That said, I would appreciate it if you at least let me know if you are going to use any of the circuits or especially PCB Gerber files to make commercial products, or to sell bare PCB's.  

There are some cases where products are being sold not only with my permission, but active involvement.  The "Millett Hybrid" effort and others at HeadFi are examples (and excellent models of how the DIY community should work, in my opinion).  There are other cases where I have asked vendors to sell PCB's as a service to hobbyists.  And there are other cases where companies are manufacturing and selling PCB's, chassis, etc. without contacting me at all.


I've had this little guy running for quite some time:

It's a hybrid amplifier that uses low-voltage tubes and a power opamp output stage.  It runs from a 24V to 48V, 100W desktop power supply.  And the unique thing (if that wasn't unique?) is that it has a "damping" control that lets you set the output impedance from near zero up to about 100 ohms.

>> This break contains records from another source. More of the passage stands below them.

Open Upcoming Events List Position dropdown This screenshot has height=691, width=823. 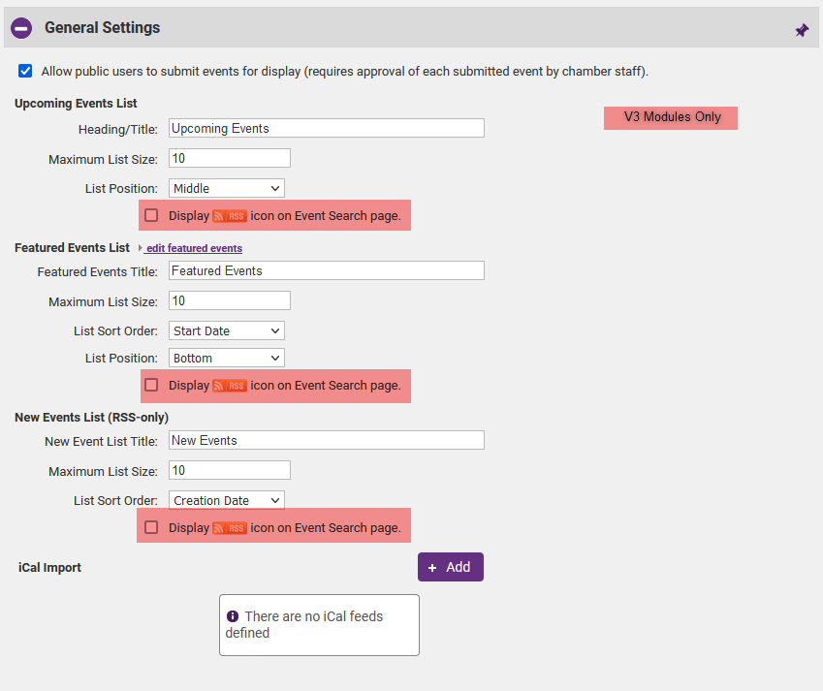click(227, 188)
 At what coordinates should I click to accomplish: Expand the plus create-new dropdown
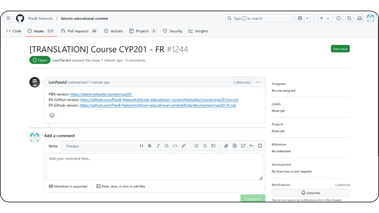pyautogui.click(x=325, y=18)
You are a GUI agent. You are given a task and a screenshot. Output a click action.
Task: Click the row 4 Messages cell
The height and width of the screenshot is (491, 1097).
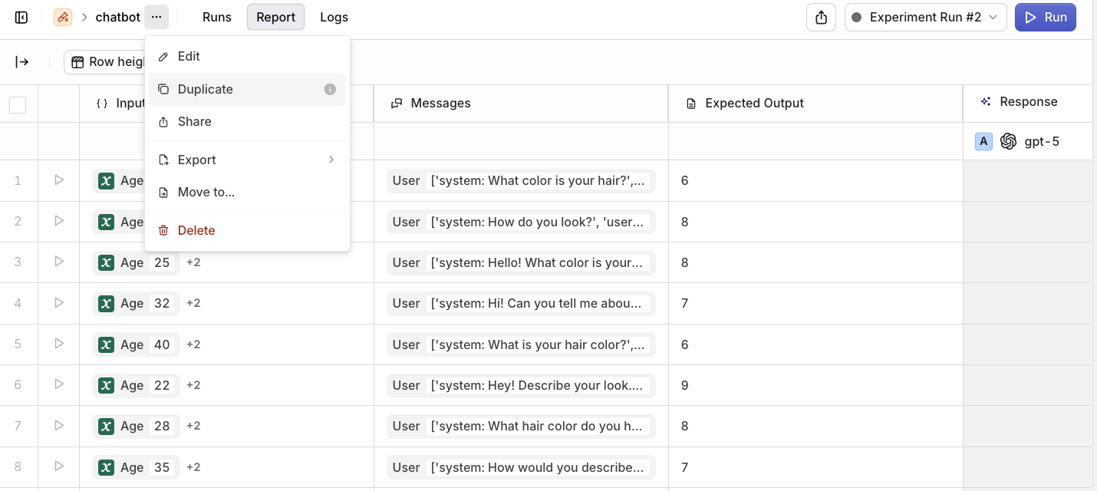point(521,303)
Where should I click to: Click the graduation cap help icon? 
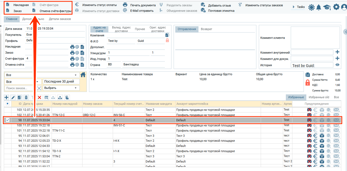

Yes, there is a long story associated with this.  

I started out wanting to design a simple hybrid amp to drive speakers that, like the hybrid headphone amp, could be built without having to touch any hazardous voltage.  That precludes "normal" tube circuits, and also line voltage (power supplies).  The power supply is the hard part... the lack of any readily available bipolar (+/- voltage) supplies big enough to drive a speaker meant that the amp has to run on a single power supply.  So, this amp runs on a single supply, and has (gasp!) output coupling capacitors.

To get the ~100 watts needed, the only reasonable choice was a desktop switching power supply.  The problem with that is that I really didn't want to rely on the supply to provide the big AC current needed to drive a speaker.  No problem, you say, just add a bunch of capacitance.  This I did, 30,000uF to be precise.  But a switcher doesn't like to start up into a huge output capacitor.  Most of them just sit there and cycle on and off.  So, I had to add a "soft-start" circuit to limit the amount of current that flows in to charge the caps.  Think of it as a precise inrush limiter.  It also serves to limit power in the event of a short circuit.  All a bit of complexity, but in the interest of safety...

Now, a single-ended cap-coupled amp will make a horrendous "thump" when you turn it on and off.  So, I had to add a time-delay circuit and relay to disable the outputs at power-up and power-down.  A little more complex...

About the same time I was developing this idea I was also playing around with pentode amps and high output impedance amps to drive full-range speakers.  I found that many full-rangers really prefer a high Zo, maybe even a current source.  Since simplicity had been lost in this project anyway, I added a current feedback loop to the output stage, and adjustment that lets you vary between current feedback and voltage feedback.  The result is that you can vary the effective output impedance from about 1/2 ohm up to 100 ohms.  Cool!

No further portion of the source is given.